**Extrait à lire**
• • • •

Autre disposition de la loi Blanquer, ce que la syndicaliste appelle « une réorganisation totale des écoles primaires » qui seront « rattachées aux collèges. Mais cela va beaucoup plus loin car on n’y aura plus de conseils d’école ». Dans ce chamboule-tout pensé par secteurs géographiques, « le principal du collège sera secondé par des adjoints, dont un adjoint du premier degré qui sera en charge de plusieurs écoles, qui dit regroupement dit suppression des directeurs d’écoles et suppression de postes » indique Valérie Dussol qui redoute la perte de proximité car « c’est le directeur d’école qui gère les relations avec les parents ou les travaux. Il ne faut pas oublier qu’en France, moins de 50% des écoles primaires ont plus de quatre classes, donc on va regrouper plus facilement et des économies d’échelle pourront être réalisées »

Une école à deux vitesses ?

Si la République en marche présente la création d’établissements publics locaux d’enseignement international comme une formidable chance à saisir dans la mesure où ils offriront à leurs partenaires, « en particulier les collectivités locales, des leviers pour évoluer avec notre société, mais aussi se projeter vers l’avenir » (4), les syndicalistes de la FSU sont beaucoup moins enthousiastes. Pour Valérie Dussol, « les établissements internationaux du premier et du second degré s’adressent d’abord aux enfants dont les parents se déplacent à l’étranger et qui ont déjà un bagage culturel et économique assez important ».

• • • •

**Données fournies**

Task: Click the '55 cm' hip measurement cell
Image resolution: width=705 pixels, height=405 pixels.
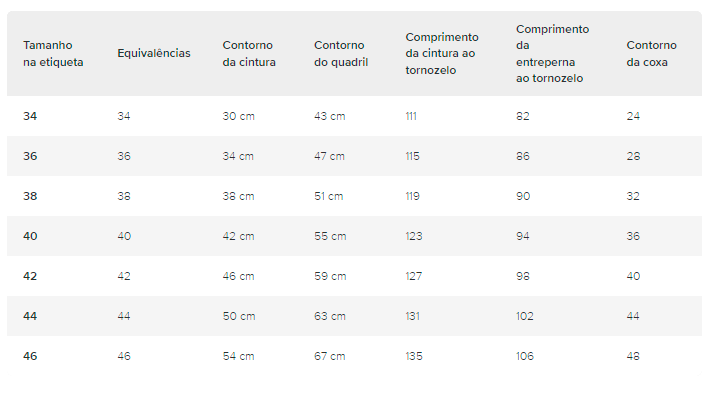Action: click(x=330, y=236)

• • • •

**À faire**
(1) D'après l'extrait sur la loi Blanquer, à quels établissements les écoles primaires seront-elles rattachées ?
(2) Reproduisez à l'identique le passage de l'extrait sur la loi Blanquer qui commence aux mots « Autre disposition de » et s'arrête après « deux vitesses ? ».
(3) Reprenez l'extrait sur la loi Blanquer à l'endroit où il s'interrompt et poursuivez-le.
Les données forment un ensemble à part, indépendant de l'extrait sur la loi Blanquer.

**Réponses par tâche**
(1) Aux collèges.

(2)
Autre disposition de la loi Blanquer, ce que la syndicaliste appelle « une réorganisation totale des écoles primaires » qui seront « rattachées aux collèges. Mais cela va beaucoup plus loin car on n’y aura plus de conseils d’école ». Dans ce chamboule-tout pensé par secteurs géographiques, « le principal du collège sera secondé par des adjoints, dont un adjoint du premier degré qui sera en charge de plusieurs écoles, qui dit regroupement dit suppression des directeurs d’écoles et suppression de postes » indique Valérie Dussol qui redoute la perte de proximité car « c’est le directeur d’école qui gère les relations avec les parents ou les travaux. Il ne faut pas oublier qu’en France, moins de 50% des écoles primaires ont plus de quatre classes, donc on va regrouper plus facilement et des économies d’échelle pourront être réalisées »

Une école à deux vitesses ?

(3)
A contrario, l’école de la confiance semble manquer cruellement d’ambition pour d’autres types d’élèves. « Avec les établissements publics des savoirs fondamentaux, on retourne à « lire, écouter, compter et respecter autrui » , c’est ce qu’on appelle  « l’école du socle », on va vers une école utilitariste avec le minimum pour tous et le maximum pour quelques -uns, on craint une hausse des inégalités, avec des méthodes de management venues du privé » résume l’enseignante.

Au tableau, il faut ajouter le remède miracle pour pallier l’absence de profs avec « des étudiants qui vont avoir la responsabilité de classes pour 700 à 900 euros » (cela sera possible dès la deuxième année d’études supérieures, Ndlr) ou la suppression du Conseil national d’évaluation du système scolaire (Cnesco), un organisme indépendant créé par une loi de juillet 2013 qui sera remplacé par un Conseil d’évaluation où « dix membres sur quatorze seront choisis par le ministre ». « Ils vont répondre aux questions qu’ils se posent eux-mêmes » note l’enseignante avec une pointe d’ironie.

Moralité, à la FSU, on hésite entre abus de confiance et école de la défiance pour qualifier cette loi qui sera examinée au Sénat en ce mois d’avril.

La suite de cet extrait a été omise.